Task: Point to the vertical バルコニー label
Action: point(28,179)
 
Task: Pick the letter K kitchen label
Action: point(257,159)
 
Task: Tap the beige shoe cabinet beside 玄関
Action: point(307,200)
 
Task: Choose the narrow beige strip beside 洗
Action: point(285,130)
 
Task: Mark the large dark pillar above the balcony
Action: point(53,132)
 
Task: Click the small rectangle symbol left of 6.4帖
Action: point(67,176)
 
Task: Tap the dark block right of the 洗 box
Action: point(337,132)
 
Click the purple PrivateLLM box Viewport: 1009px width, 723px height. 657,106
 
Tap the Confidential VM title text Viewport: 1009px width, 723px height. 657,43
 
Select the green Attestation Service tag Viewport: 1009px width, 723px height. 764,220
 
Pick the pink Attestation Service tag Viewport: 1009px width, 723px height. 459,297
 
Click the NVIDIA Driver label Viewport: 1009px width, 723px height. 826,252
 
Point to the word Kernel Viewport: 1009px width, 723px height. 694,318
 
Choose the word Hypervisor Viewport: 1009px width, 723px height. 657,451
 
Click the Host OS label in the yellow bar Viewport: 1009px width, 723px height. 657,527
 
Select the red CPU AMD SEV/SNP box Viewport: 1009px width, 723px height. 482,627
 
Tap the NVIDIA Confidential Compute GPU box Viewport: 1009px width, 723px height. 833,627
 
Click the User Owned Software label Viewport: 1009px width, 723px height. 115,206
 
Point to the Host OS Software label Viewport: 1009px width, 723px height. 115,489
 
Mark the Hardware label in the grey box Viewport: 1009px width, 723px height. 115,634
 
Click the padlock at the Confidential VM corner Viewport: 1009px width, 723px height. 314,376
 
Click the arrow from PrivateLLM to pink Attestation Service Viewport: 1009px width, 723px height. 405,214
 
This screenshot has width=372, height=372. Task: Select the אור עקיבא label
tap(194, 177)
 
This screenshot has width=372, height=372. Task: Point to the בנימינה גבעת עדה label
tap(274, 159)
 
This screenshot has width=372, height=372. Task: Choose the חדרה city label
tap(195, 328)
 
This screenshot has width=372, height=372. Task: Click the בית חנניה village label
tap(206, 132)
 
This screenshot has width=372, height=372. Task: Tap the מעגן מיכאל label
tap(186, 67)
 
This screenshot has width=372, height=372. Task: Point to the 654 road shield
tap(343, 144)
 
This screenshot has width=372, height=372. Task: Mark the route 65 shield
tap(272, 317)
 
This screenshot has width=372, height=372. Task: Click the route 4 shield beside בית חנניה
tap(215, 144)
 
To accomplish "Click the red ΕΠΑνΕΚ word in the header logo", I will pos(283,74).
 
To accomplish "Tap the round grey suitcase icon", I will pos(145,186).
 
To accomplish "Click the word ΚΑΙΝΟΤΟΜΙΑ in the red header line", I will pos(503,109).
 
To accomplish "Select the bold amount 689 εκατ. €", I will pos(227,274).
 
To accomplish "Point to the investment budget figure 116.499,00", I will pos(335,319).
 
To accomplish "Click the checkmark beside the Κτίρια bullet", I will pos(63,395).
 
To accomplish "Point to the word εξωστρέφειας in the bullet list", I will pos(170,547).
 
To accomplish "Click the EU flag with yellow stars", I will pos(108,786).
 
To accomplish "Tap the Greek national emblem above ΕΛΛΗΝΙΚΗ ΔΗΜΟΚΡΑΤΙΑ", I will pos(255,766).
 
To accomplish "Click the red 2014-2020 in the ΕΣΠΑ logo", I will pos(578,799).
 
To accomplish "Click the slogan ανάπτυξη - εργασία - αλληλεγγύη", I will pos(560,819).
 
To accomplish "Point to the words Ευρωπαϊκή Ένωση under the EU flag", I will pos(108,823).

*WHAT TO WORK ON*:
Report how many lines of the listing above contain the string "header", treating uppercase and lowercase as different, and give only the number.

*FULL OUTPUT*:
2